REQUIRED ACTION =>
Lines from the one containing "Click the 对象存储管理 icon in sidebar" through the final line of the data, restated word for word and free of pictures, make up the whole answer.

Screenshot grounding data =>
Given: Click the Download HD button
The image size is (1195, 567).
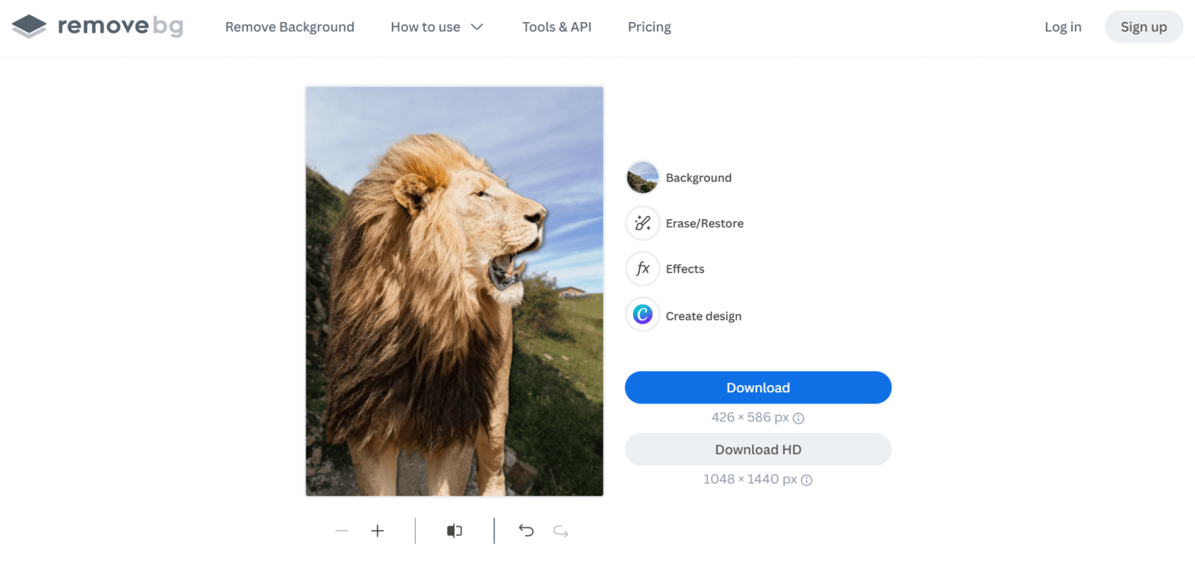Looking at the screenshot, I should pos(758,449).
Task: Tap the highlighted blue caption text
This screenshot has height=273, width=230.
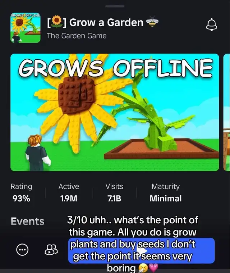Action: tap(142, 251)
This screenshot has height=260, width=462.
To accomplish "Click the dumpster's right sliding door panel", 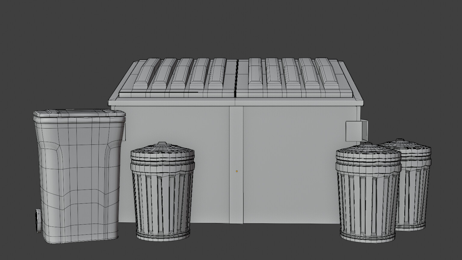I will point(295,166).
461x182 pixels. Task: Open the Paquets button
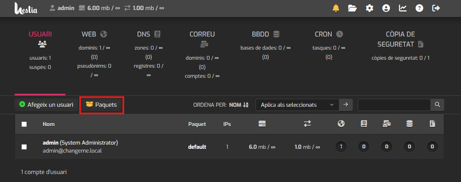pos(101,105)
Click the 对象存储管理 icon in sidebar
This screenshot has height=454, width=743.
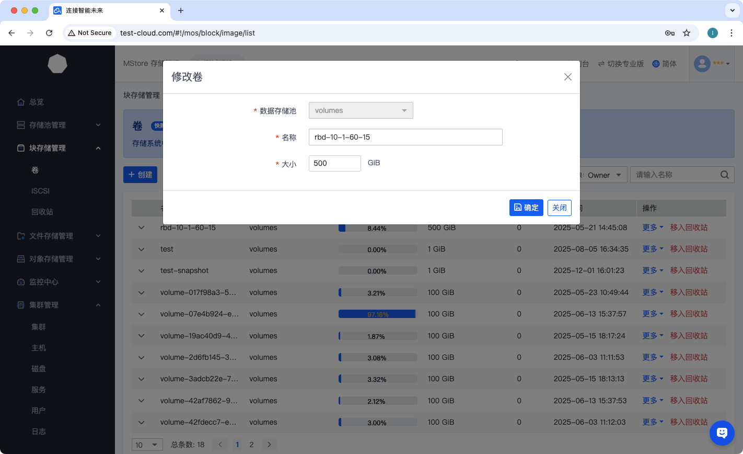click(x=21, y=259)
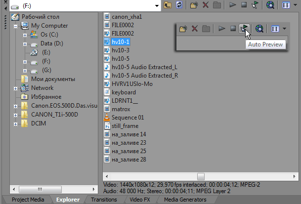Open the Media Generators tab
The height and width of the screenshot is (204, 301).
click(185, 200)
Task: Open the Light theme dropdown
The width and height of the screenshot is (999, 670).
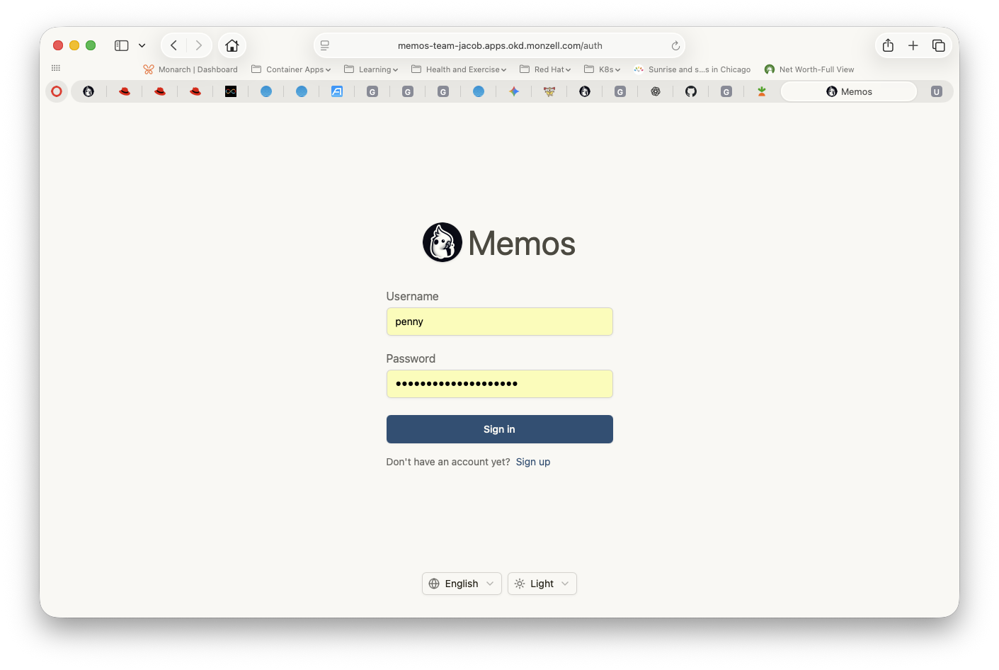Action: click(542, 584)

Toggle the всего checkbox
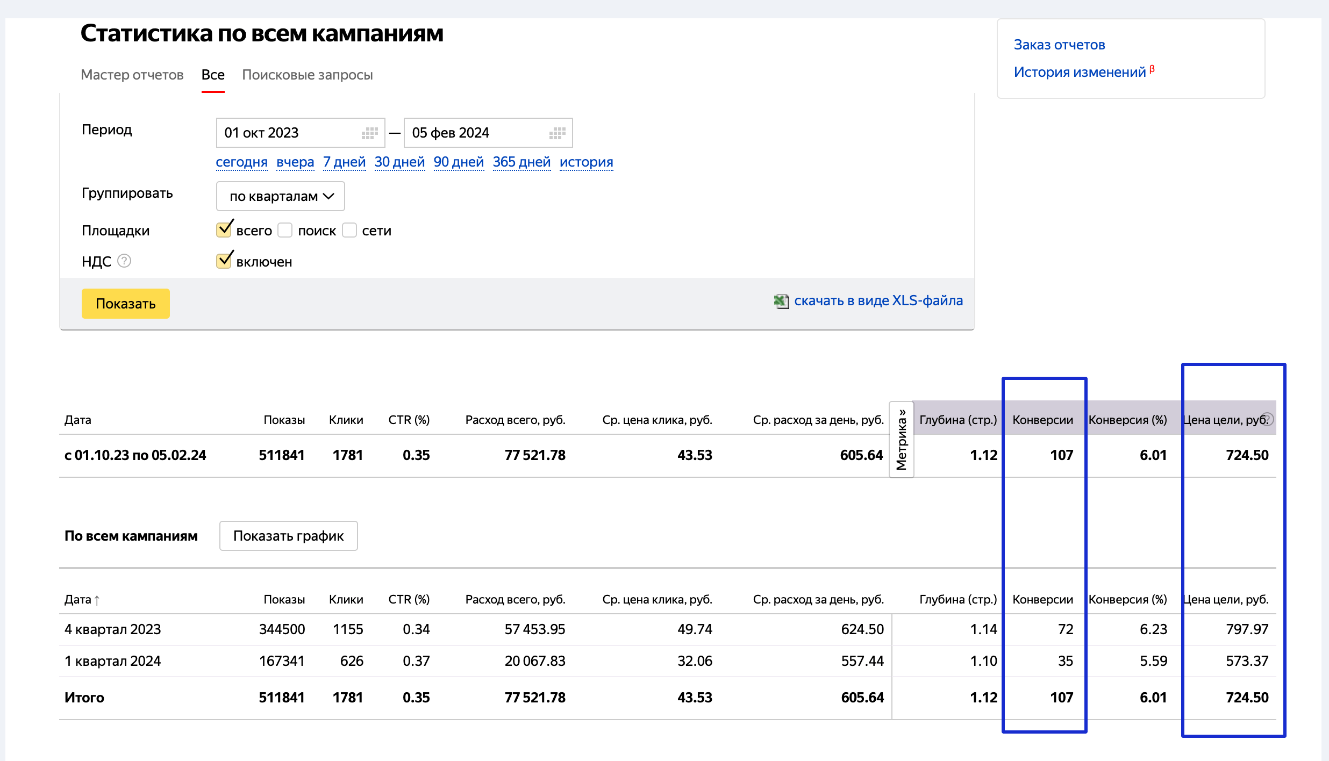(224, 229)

THE COMPLETED TASK =>
Click the 对象存储管理 icon in sidebar
This screenshot has height=454, width=743.
click(x=21, y=259)
Open the Media Generators tab
The height and width of the screenshot is (204, 301).
click(185, 200)
Task: Open the Light theme dropdown
The width and height of the screenshot is (999, 670).
Action: click(542, 584)

Toggle the всего checkbox
(224, 229)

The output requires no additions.